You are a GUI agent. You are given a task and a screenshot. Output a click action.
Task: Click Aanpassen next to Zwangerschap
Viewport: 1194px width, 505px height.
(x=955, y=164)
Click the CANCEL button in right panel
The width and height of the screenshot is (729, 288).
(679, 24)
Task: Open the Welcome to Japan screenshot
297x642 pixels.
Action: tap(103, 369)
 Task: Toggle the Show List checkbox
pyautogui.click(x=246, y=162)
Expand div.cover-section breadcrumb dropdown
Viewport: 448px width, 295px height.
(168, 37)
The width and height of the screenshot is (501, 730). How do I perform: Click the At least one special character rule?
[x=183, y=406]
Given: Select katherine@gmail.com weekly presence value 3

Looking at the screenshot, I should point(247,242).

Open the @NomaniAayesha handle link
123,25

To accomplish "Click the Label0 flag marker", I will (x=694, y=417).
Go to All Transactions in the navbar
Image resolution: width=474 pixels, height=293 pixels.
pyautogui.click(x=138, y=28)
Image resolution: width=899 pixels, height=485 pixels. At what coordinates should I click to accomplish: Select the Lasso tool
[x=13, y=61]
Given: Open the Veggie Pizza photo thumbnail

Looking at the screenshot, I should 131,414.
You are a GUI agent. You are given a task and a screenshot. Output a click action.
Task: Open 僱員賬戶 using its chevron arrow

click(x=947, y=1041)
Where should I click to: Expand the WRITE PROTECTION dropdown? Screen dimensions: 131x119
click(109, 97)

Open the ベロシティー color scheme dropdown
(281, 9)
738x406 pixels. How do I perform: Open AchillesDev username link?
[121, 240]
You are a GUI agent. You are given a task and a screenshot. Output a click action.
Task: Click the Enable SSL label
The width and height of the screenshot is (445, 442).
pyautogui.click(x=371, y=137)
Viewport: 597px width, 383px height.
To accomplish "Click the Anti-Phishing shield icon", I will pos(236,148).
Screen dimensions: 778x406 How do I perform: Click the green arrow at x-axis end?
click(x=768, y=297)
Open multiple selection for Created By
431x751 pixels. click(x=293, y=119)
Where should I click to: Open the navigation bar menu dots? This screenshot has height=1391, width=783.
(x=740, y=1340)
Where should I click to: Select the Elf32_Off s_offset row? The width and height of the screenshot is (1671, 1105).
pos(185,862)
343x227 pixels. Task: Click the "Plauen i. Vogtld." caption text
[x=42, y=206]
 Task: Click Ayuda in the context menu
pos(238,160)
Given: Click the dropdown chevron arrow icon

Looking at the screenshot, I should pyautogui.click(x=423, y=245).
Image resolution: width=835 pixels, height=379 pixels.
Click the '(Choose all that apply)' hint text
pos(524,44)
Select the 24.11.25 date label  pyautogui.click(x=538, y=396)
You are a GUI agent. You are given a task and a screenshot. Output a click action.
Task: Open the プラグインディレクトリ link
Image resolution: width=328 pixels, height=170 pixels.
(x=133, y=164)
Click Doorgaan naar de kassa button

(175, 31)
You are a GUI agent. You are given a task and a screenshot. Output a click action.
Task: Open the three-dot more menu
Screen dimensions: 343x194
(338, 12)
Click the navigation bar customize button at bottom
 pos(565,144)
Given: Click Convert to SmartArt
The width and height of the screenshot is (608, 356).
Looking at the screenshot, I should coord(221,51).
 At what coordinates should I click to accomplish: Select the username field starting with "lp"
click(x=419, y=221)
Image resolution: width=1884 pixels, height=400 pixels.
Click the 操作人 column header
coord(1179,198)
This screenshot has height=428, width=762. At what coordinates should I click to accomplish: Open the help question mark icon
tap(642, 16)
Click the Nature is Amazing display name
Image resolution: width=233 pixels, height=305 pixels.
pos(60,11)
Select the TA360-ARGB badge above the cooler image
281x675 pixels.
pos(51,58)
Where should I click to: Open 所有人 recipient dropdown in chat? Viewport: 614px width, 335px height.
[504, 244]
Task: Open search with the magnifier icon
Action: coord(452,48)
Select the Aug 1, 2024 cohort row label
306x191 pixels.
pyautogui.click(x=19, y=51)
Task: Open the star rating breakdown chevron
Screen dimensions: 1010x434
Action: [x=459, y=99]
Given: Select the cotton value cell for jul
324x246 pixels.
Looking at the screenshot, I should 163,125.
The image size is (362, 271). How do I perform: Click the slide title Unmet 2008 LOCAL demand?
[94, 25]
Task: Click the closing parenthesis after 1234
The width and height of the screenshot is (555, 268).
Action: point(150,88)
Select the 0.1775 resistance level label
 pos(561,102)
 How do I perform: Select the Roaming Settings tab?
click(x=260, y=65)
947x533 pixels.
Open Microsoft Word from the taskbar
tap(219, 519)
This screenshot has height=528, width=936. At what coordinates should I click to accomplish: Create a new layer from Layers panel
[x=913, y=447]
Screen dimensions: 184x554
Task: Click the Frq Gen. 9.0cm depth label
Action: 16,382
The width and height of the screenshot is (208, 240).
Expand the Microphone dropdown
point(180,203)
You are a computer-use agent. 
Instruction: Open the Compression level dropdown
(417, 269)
^^^^^^^^^^^^^^^^
Assignment: Reproduce exactly the lines from the one containing "This screenshot has height=528, width=936." through the last line of the records, both included, and nothing else.

Response:
This screenshot has height=528, width=936. At what coordinates should I click to accomplish: Create a new layer from Layers panel
[x=913, y=447]
Screen dimensions: 184x554
Task: Click the Frq Gen. 9.0cm depth label
Action: 16,382
The width and height of the screenshot is (208, 240).
Expand the Microphone dropdown
point(180,203)
You are a computer-use agent. 
Instruction: Open the Compression level dropdown
(417, 269)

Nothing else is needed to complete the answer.